> **Problem description**
Reproduce only the lines below from the line containing "Image resolution: width=924" to the line containing "You are a GUI", exactly as written, with both end lines kept. Omit the pictures.
──────── Data for this exercise
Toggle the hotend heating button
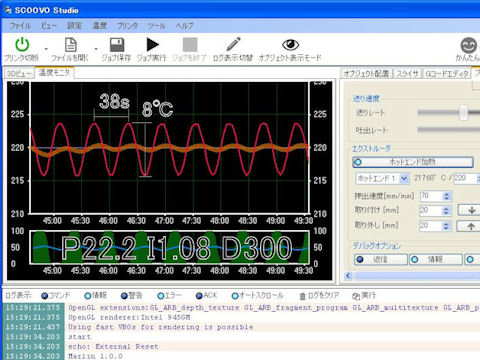Screen dimensions: 480x360 (x=413, y=162)
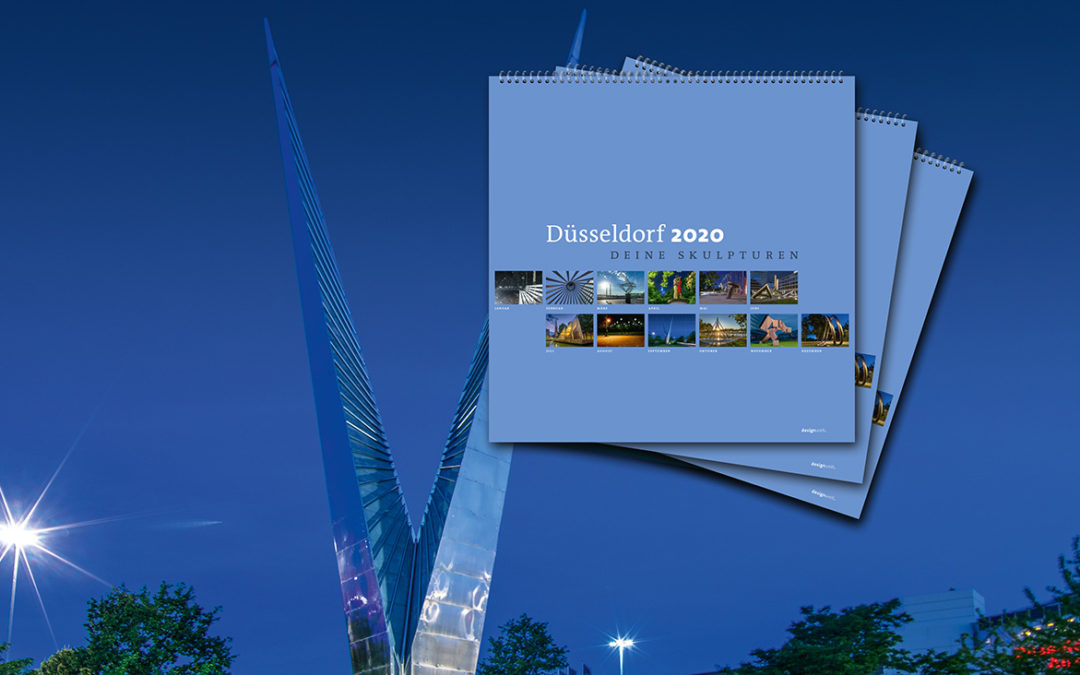Click the tall left spire of sculpture

pyautogui.click(x=300, y=200)
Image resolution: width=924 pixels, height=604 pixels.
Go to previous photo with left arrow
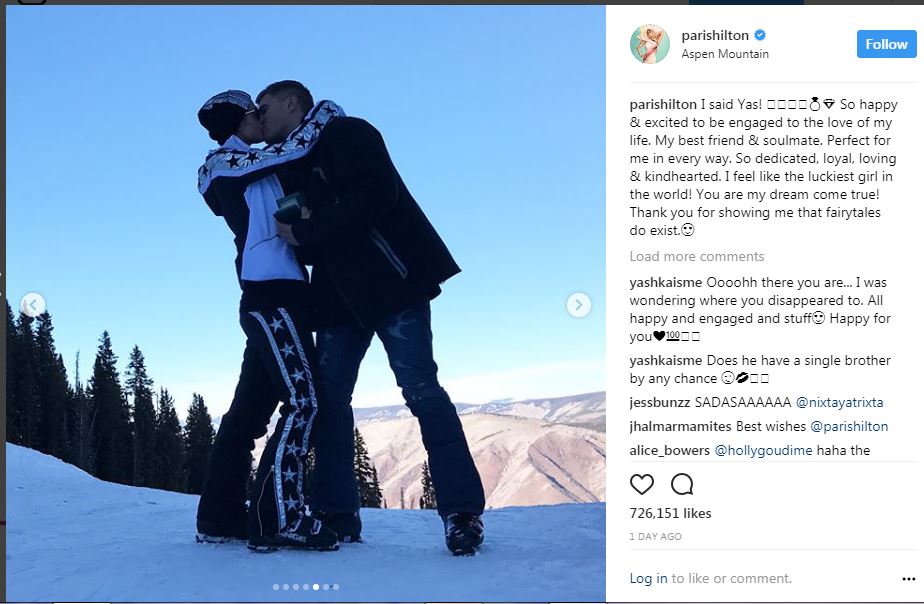pos(32,305)
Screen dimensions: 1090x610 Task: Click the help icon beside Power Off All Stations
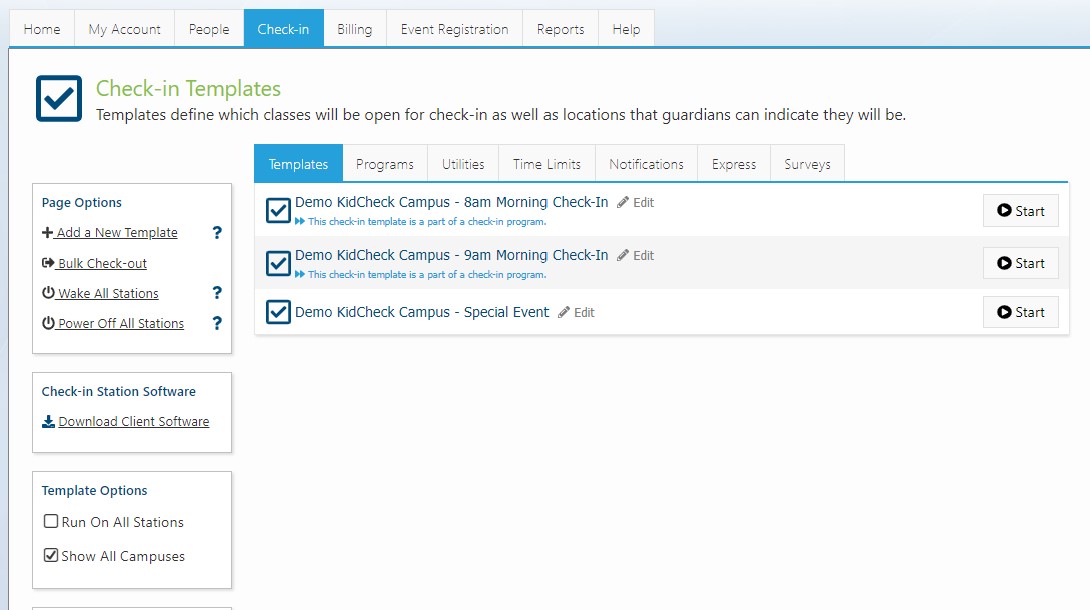click(217, 323)
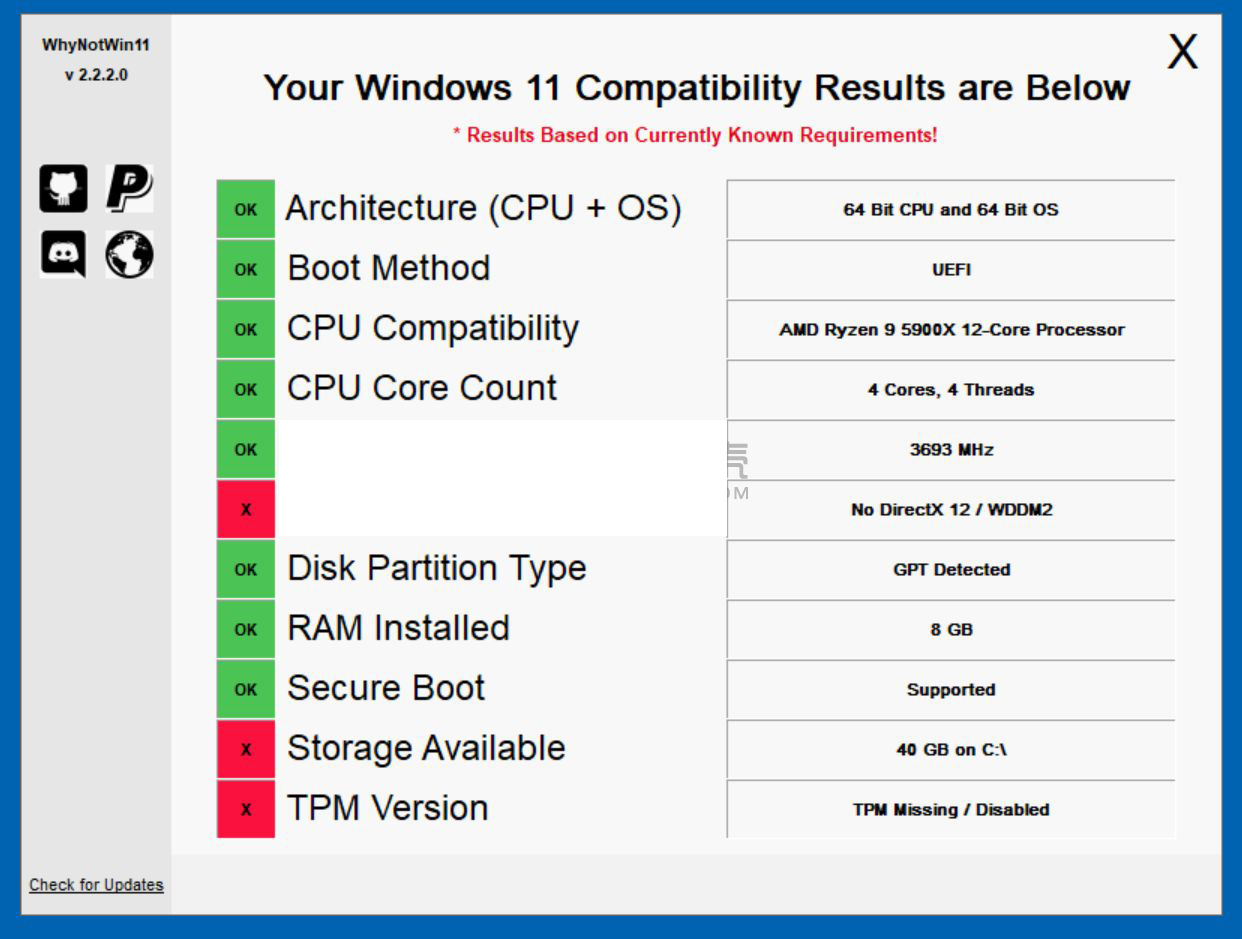Click the green OK badge for Secure Boot
Viewport: 1242px width, 939px height.
click(x=245, y=689)
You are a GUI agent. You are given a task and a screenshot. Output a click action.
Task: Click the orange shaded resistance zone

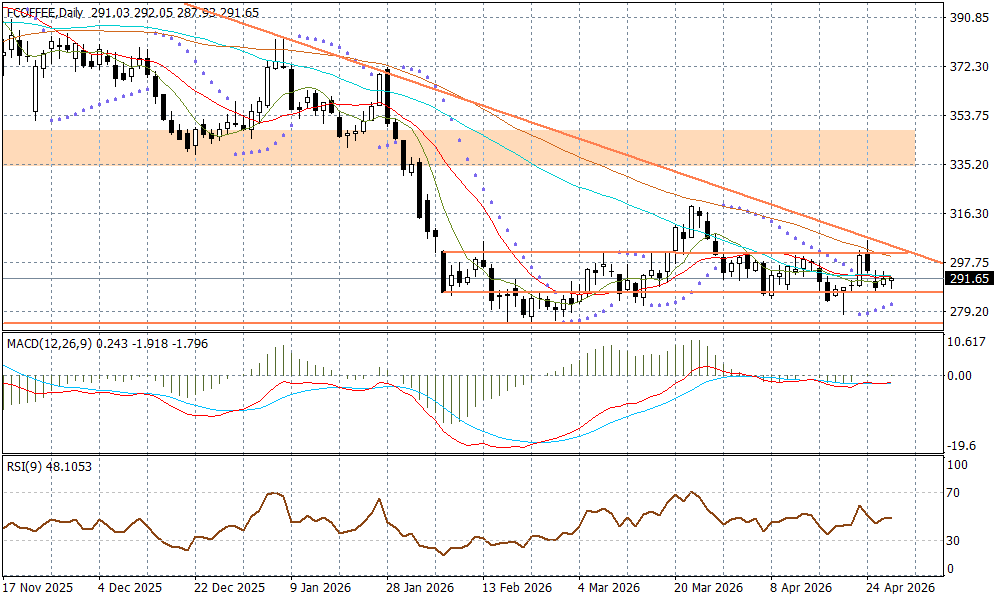[x=458, y=147]
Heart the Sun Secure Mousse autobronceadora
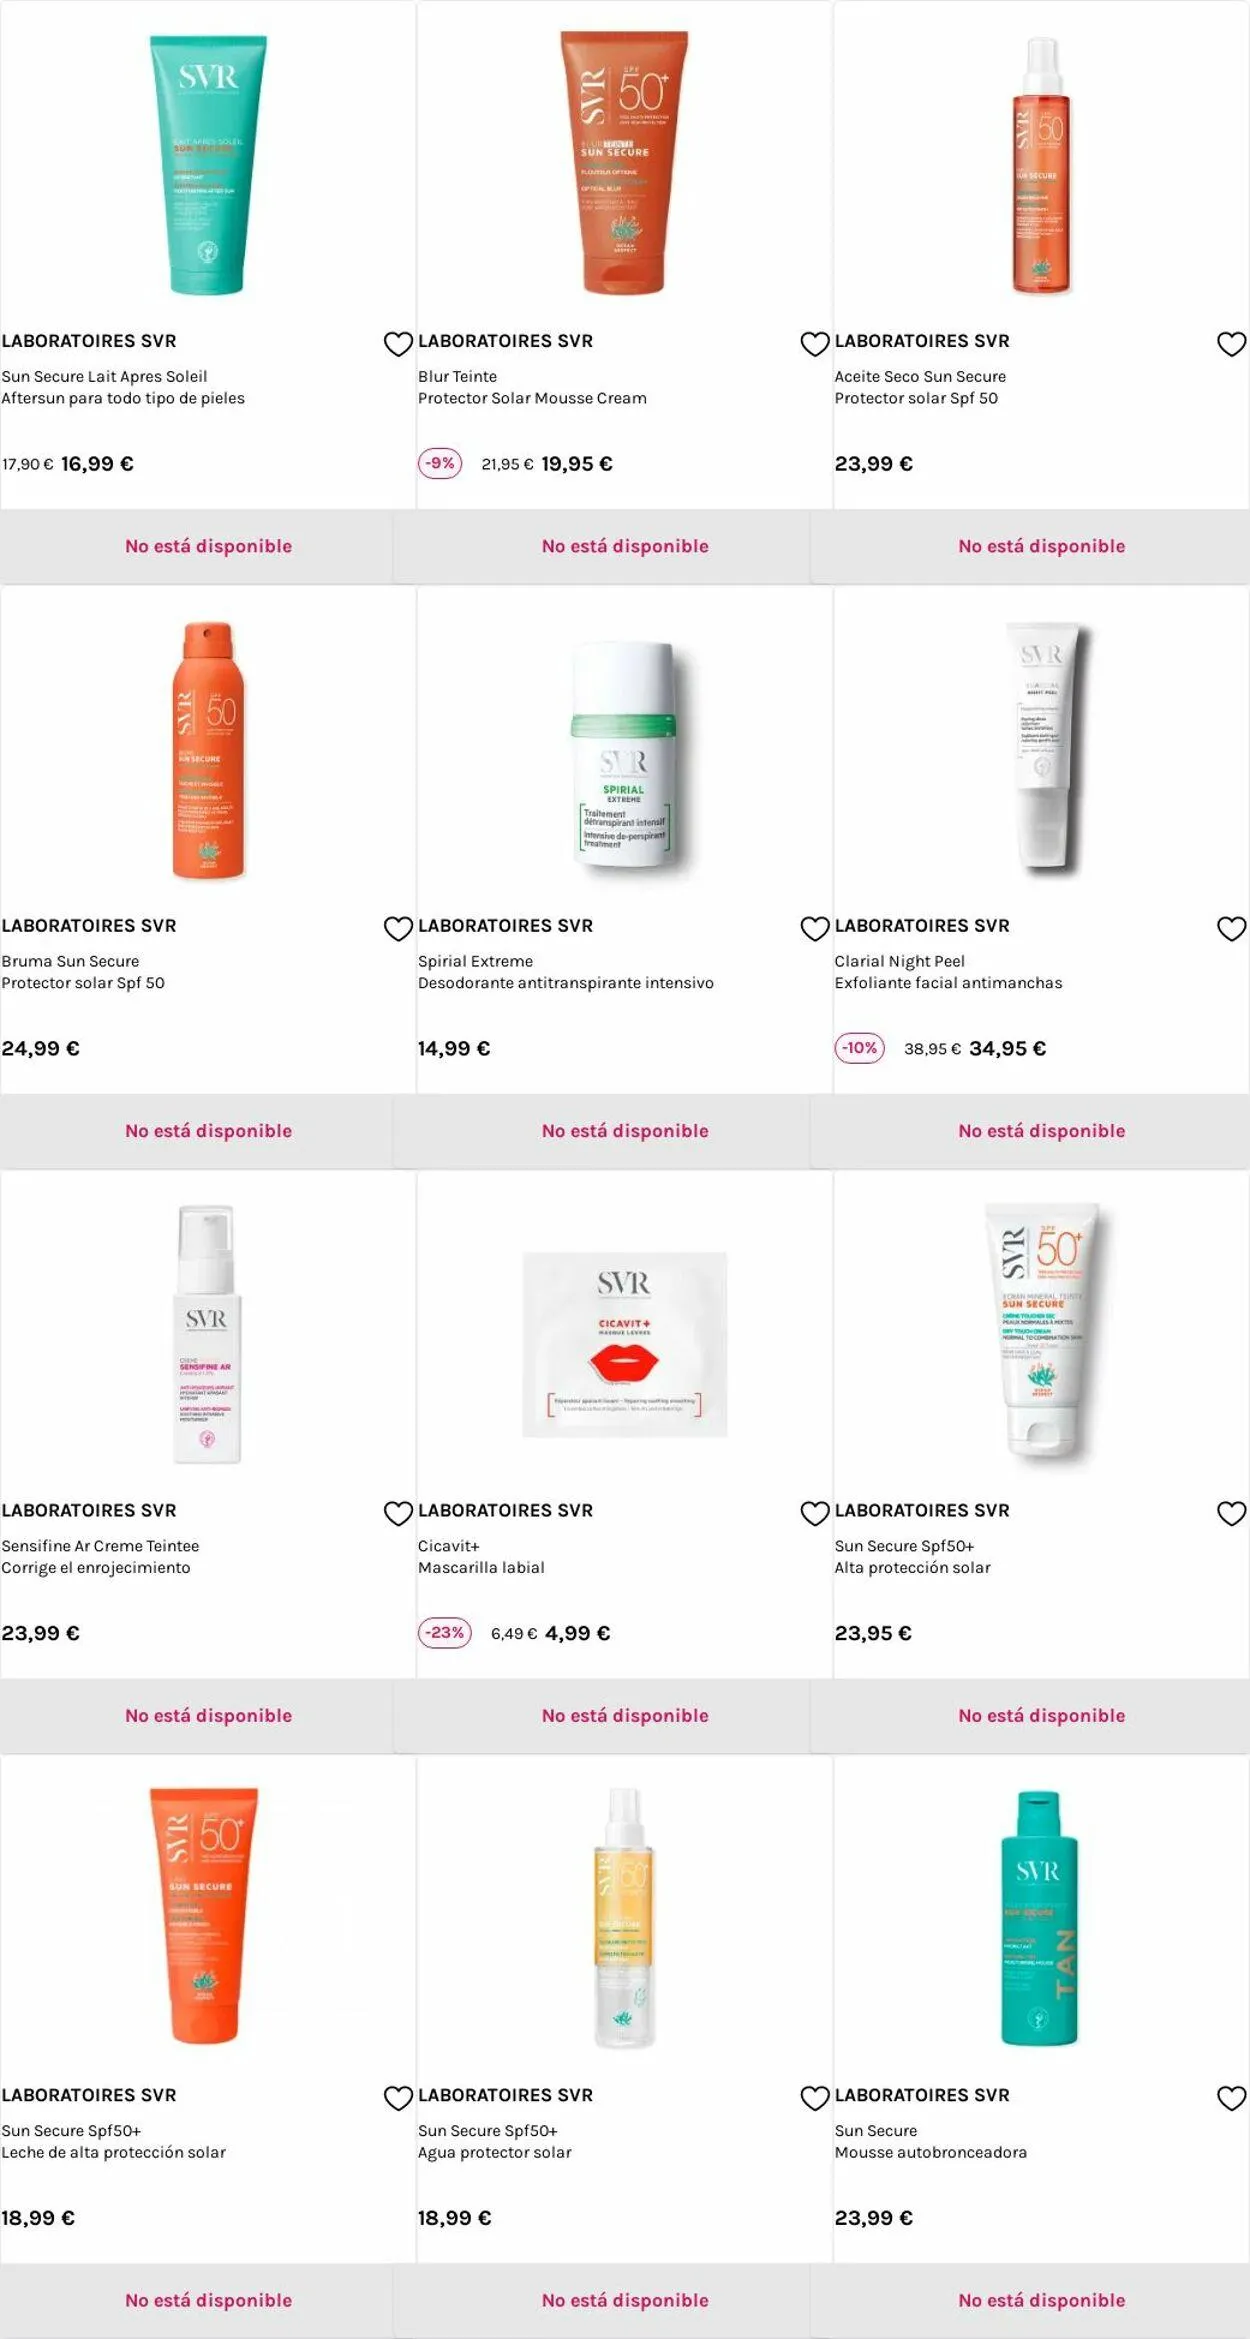Viewport: 1250px width, 2339px height. tap(1231, 2098)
────────────────
> **Reply to the exercise**
Image resolution: width=924 pixels, height=604 pixels.
Go to previous photo with left arrow
pos(32,305)
Screen dimensions: 1090x610 Task: Click the help icon beside Power Off All Stations
click(217, 323)
Click the green OK badge for Secure Boot
Viewport: 1242px width, 939px height.
click(x=245, y=689)
You are a GUI agent. You are given a task and a screenshot. Output a click action.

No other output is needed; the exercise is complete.